The few, the relatively unknown, but the powerful… I am talking about ice nuclei. These particles are special. How special? In air anywhere at any time, these can be the 1 in 100,000 to the 1 in 1 million of all particles. Ten ice nuclei in a liter of air is a relatively large number active particles at supercooled cloud temperatures. Measuring them is a special challenge, but that is what we are here to do – Ryan Sullivan (arrived yesterday to take over for me this week) and I.

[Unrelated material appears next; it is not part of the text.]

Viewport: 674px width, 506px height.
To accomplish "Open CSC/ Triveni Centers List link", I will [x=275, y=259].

Why do we care about particles present in such small numbers? Because it takes only a few ice nuclei per liter of air to initiate an ice-phase precipitation process efficient enough to lead to snow or rain at the surface. If they transported in sufficient abundance to the upper troposphere, ice nuclei can alter the microphysical and optical properties of cirrus clouds. These particles are associated with some of the most uncertain indirect effects of aerosols on climate.
We know of the strong contribution of mineral and soil dusts as atmospheric ice nuclei. What about direct sources from the massive surfaces of Earth’s oceans? Sparse past data collected over oceans offer intriguing evidence that the oceanic source of ice nuclei can vary by orders of magnitude and may be linked closely to biological processes and biological organisms. The wave flume studies offer the opportunity to directly isolate the source of ice nuclei from sea spray particles (inorganic, organic, biological organisms?) as compared to air of unknown origin present in the oceanic boundary layer at any time, or as compared to what we know is in seawater.

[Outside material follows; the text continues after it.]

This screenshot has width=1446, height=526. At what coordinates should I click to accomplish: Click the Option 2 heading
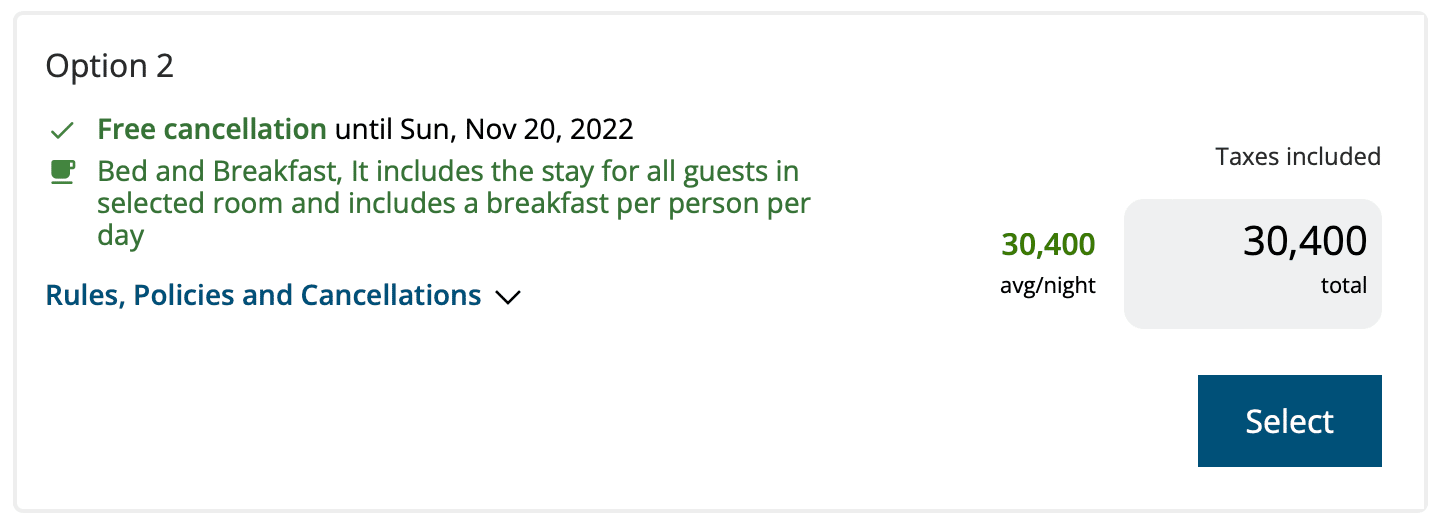click(x=110, y=66)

Consequently, we are introducing particles into a flow through chamber that exposes them to conditions that they would encounter in clouds below 0 C, to measure their number concentrations in real-time. I have been surprised at the strength of the source from filtered seawater. We are collecting the activated nuclei onto electron microscopy grids for offline analyses of their elemental composition and morphology. Finally, we are collecting large volumes of air containing the particles for offline analyses of particle freezing spectra at the warmest temperatures below 0C where the real-time method loses sensitivity. My colleagues from the biological sciences, Drs. Tom Hill and Gary Franc of the University of Wyoming, will perform these measurements, as well as chemical and environmental sensitivity experiments to attempt to determine the relative contributions of bacteria, versus all biological, versus all organic particles to ice formation during the offline studies.
Who knows what other great ideas and collaborations will be spawned by the wonderful opportunity presented at this wave flume study?! We look forward to discussions with experimentalists and theoreticians alike.